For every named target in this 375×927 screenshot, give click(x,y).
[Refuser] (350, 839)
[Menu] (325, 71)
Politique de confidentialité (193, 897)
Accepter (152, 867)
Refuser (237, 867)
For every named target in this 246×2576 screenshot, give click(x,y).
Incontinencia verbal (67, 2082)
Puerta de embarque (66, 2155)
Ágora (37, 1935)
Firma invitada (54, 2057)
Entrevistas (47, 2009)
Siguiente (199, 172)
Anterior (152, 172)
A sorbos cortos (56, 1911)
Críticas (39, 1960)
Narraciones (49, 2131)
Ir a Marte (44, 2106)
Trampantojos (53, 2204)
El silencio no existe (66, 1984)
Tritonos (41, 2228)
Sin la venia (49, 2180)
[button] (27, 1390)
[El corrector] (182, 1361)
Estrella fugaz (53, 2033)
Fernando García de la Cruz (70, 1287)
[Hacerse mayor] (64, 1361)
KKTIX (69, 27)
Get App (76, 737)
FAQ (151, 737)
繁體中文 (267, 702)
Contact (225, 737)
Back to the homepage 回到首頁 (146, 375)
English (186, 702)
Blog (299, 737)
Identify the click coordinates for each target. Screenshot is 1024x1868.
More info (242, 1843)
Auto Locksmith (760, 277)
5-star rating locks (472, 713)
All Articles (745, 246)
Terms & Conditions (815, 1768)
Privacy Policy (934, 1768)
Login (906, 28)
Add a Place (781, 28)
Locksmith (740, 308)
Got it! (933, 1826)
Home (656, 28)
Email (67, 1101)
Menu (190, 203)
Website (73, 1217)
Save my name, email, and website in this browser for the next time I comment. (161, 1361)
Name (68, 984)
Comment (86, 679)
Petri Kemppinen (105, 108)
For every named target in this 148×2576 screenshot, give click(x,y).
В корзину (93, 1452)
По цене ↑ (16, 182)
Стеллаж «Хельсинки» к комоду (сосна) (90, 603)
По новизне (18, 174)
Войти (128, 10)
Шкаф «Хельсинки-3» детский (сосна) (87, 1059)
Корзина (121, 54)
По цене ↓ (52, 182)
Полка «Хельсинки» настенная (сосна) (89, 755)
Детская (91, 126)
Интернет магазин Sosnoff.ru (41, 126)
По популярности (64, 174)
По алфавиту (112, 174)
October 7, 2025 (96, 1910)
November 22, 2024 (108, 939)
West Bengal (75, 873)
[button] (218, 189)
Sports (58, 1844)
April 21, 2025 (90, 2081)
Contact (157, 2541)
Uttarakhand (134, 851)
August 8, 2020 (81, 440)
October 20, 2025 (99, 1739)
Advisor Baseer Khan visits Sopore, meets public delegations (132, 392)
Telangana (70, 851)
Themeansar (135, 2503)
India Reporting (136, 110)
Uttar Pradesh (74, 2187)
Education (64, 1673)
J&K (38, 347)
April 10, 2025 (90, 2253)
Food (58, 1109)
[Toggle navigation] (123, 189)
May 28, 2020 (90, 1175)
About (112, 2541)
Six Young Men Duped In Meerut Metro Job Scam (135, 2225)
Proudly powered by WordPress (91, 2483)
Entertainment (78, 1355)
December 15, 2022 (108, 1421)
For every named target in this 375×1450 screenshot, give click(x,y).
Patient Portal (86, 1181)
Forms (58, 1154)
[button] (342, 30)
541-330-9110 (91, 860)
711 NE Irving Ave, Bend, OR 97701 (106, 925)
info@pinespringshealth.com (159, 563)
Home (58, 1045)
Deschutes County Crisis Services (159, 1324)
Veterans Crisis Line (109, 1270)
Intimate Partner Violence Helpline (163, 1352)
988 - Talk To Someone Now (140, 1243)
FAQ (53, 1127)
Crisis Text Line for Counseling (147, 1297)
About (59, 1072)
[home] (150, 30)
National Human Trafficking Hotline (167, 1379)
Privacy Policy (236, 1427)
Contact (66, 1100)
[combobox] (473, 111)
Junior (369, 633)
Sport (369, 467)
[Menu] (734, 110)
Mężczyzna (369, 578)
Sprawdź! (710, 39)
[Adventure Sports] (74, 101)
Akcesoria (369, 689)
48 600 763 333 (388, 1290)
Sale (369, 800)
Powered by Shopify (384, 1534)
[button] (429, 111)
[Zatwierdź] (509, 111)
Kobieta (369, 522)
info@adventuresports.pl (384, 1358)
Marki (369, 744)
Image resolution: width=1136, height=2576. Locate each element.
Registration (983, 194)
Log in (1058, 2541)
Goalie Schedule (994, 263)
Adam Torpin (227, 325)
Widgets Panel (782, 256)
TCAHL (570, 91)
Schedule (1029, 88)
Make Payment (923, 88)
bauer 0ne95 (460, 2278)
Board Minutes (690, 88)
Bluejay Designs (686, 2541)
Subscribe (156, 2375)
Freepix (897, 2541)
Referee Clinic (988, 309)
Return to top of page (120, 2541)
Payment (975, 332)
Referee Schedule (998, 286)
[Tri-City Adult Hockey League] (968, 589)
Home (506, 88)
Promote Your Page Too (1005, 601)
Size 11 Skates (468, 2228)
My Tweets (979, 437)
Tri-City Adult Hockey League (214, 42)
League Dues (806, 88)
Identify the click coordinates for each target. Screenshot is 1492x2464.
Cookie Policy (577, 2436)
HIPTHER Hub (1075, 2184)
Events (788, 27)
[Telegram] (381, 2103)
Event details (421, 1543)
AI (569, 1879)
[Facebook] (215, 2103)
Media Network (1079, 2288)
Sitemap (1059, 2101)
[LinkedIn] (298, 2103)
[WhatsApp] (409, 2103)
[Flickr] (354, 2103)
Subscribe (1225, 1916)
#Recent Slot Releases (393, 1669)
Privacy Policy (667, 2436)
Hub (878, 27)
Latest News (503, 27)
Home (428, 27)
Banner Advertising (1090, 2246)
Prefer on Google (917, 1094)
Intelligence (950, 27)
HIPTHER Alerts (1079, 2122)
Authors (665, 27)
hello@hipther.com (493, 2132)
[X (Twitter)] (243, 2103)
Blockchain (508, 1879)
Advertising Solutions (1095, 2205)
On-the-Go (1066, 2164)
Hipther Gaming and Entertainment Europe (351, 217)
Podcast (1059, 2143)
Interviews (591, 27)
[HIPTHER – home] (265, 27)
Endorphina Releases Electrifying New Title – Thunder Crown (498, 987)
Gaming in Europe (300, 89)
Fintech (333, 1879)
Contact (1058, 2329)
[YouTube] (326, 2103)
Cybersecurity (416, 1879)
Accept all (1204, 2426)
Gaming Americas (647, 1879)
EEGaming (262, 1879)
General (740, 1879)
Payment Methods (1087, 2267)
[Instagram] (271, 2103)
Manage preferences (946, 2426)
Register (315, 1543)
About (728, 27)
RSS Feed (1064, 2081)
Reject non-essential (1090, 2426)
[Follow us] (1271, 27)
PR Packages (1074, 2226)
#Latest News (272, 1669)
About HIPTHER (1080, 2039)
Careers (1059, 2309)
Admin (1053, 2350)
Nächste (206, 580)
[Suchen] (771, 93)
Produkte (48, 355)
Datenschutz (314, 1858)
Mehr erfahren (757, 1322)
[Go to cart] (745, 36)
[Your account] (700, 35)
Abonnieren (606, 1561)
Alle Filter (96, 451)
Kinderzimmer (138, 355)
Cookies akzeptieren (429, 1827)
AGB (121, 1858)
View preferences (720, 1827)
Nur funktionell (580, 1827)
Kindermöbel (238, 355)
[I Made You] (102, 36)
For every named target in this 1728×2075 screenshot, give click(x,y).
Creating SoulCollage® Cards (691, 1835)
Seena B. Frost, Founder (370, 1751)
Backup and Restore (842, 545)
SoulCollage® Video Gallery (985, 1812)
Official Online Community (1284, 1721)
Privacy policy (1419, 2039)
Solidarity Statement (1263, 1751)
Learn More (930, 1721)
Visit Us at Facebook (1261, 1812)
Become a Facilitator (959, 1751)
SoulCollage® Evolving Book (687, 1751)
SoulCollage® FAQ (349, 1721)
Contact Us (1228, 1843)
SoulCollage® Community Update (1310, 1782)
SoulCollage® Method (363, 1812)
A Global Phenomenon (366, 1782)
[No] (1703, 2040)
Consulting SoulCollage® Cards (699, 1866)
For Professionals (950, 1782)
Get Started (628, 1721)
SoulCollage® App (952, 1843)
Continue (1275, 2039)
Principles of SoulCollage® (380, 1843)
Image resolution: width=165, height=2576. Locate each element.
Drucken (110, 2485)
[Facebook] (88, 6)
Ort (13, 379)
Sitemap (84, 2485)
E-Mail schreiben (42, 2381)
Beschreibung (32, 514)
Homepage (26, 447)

---

For the entries above, please state how many lines contain the string "Cards"; give the number and nothing else.

2